There is a clear need for a supplemental organization that can shine a light on the great work being done by the best veteran charities. So we built one. In 2022, with the help of several sharp veterans and business minds, I formed the RAM Veterans Foundation to fill this need. It is named after Robert Alexander Mercer, my great-uncle who died in 1944 during the battle to liberate France from the Nazis.
At CharitiesForVets.com, the RAM Veterans Foundation has reviewed dozens of the nation’s largest veteran charities using a formula that ensures that every recommended organization is worthy of a donation. It’s a high standard. Unlike other evaluators that average various metrics, we use a strict pass-fail system. If a charity doesn’t meet a single standard, we don’t recommend it. Under the RAM grading system, we ensure that each recommended organization keeps its overhead below 25 percent. We confirm that charities don’t use questionable accounting practices to blur the lines on overhead expenses between projects that help veterans and fundraising events.
We also grade based on whether donations are being stockpiled when they should be spent helping veterans. Some charities have enough money in their rainy day fund to operate for more than a decade. But for vets in need, every day is a rainy day. And most importantly, the charity index is a free online service. A transparent grading methodology is posted on the site.
Many superb charities meet our high standards (over 30 have qualified). The RAM Foundation has separated them into seven categories based on the types of service they provide. If a donor realizes the veteran mental-health charity that they support was using their money inefficiently, they can find a recommended charity in the same category. The same goes for donors who want to help fund housing, scholarships, service dogs, or any of the other specialty issues that veterans rely upon — making it a one-stop shop for donors looking to do the most with their dollar.

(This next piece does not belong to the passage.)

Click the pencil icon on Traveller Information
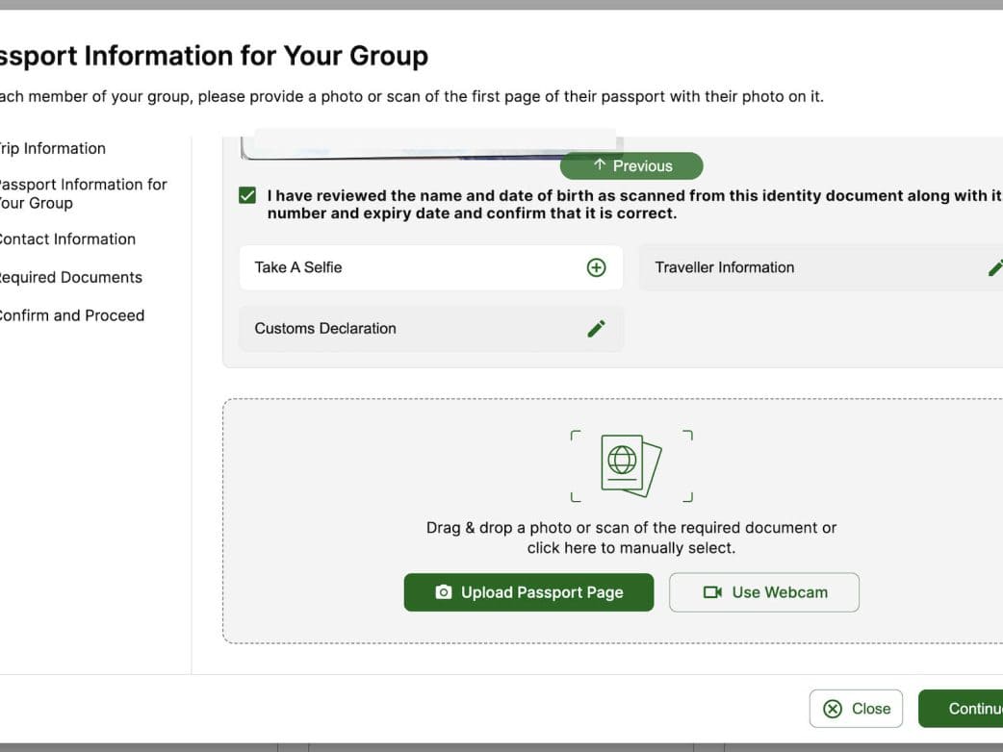Image resolution: width=1003 pixels, height=752 pixels. click(995, 268)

While small-dollar donors will surely benefit from our rating system, the RAM Veterans Foundation is also working to make sure that corporate donors know when they are donating to an inefficient charity. Not only do corporate partnerships give significant amounts of money to charities, but they also promote the charity’s brand to a larger audience. In turn, corporations should do all they can to promote the very best charities — but that often isn’t the case. By advertising through traditional media, billboards, and internet campaigns, we expect to direct and redirect all donors to get the best return on their giving.
Changing the Game
Our goal is not only to help efficient charities expand their operations but also to encourage boards of poorly managed ones to demand internal reforms. It’s not easy to hold well-advertised charities accountable.
Veteran charities are a billion-dollar industry stacked with enough glossy mailers and compelling commercials to tug at the heartstrings of any American. And, admittedly, even poorly managed operations can show that they do some good. But inside the more than a billion dollars being gifted each year to veteran groups, there is a lot of waste that needs to be redeployed.
In the world of business, mismanaged multimillion-dollar organizations are forced to fold when they waste money. At the RAM Veterans Foundation, we believe veteran charities that fail to reform should risk a similar fate.
Rebekah Mercer is President of RAM Veterans Foundation and on the Board of Directors for the American Spectator Foundation.